**TASK REQUIREMENTS**
Beneath this instruction is a listing. Transcribe from it only the stretch from the line with "[zur Startseite] (534, 147)" through the line with "Подбор загородной недвижимости (99, 2300)", both end lines included, exactly as written.

Start of RECORDS SHOWN

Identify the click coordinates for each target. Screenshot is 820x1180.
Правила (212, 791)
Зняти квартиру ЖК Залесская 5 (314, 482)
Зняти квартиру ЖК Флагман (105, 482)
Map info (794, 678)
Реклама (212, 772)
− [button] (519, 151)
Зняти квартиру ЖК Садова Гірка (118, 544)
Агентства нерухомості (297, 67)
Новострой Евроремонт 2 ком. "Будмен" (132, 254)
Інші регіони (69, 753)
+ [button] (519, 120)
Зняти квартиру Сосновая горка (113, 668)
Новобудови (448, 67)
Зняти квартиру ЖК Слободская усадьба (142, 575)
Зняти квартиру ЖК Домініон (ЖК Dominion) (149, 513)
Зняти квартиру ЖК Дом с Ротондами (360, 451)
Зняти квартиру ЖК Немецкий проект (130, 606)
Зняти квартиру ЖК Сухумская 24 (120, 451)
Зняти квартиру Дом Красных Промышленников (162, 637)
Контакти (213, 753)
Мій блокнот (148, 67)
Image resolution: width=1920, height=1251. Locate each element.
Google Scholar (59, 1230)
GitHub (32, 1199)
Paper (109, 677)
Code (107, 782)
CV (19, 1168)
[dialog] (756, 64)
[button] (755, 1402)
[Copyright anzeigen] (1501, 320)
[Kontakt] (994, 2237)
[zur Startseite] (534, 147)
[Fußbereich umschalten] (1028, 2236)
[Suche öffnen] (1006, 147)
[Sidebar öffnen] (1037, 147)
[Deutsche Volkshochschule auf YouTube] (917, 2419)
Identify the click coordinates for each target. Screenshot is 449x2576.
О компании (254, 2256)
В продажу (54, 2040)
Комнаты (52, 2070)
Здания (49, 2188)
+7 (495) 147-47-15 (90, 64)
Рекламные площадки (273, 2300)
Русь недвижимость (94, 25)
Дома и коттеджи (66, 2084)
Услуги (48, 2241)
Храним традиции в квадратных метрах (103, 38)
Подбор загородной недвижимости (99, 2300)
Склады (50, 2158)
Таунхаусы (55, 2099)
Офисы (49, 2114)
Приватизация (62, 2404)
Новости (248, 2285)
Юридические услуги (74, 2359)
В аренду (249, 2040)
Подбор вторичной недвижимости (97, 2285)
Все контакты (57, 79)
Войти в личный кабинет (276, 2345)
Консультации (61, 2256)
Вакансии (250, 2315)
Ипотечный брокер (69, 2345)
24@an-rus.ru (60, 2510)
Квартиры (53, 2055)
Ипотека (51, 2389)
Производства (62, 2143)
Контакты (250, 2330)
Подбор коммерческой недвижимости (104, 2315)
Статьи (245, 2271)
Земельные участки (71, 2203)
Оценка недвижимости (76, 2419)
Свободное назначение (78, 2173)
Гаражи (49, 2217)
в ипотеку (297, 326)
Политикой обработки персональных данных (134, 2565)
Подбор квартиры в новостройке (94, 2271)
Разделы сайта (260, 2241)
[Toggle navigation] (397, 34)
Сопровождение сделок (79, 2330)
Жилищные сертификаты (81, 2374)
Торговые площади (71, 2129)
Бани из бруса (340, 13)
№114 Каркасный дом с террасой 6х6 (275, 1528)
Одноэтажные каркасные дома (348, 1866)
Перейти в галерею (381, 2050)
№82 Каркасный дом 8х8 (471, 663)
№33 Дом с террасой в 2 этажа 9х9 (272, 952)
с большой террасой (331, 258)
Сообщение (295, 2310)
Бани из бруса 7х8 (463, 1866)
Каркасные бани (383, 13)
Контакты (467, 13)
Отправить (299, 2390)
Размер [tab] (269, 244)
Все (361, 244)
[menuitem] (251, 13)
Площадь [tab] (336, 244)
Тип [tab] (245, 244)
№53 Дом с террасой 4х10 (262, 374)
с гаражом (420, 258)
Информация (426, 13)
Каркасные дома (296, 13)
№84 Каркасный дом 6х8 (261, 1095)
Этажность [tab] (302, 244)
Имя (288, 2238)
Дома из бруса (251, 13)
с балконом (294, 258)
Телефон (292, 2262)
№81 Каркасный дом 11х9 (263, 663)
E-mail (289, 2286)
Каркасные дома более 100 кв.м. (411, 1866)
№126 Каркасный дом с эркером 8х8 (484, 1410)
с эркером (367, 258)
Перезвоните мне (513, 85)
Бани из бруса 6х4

End of RECORDS SHOWN

**WRITTEN SOLUTION**
[zur Startseite] (534, 147)
[Fußbereich umschalten] (1028, 2236)
[Suche öffnen] (1006, 147)
[Sidebar öffnen] (1037, 147)
[Deutsche Volkshochschule auf YouTube] (917, 2419)
Identify the click coordinates for each target. Screenshot is 449x2576.
О компании (254, 2256)
В продажу (54, 2040)
Комнаты (52, 2070)
Здания (49, 2188)
+7 (495) 147-47-15 (90, 64)
Рекламные площадки (273, 2300)
Русь недвижимость (94, 25)
Дома и коттеджи (66, 2084)
Услуги (48, 2241)
Храним традиции в квадратных метрах (103, 38)
Подбор загородной недвижимости (99, 2300)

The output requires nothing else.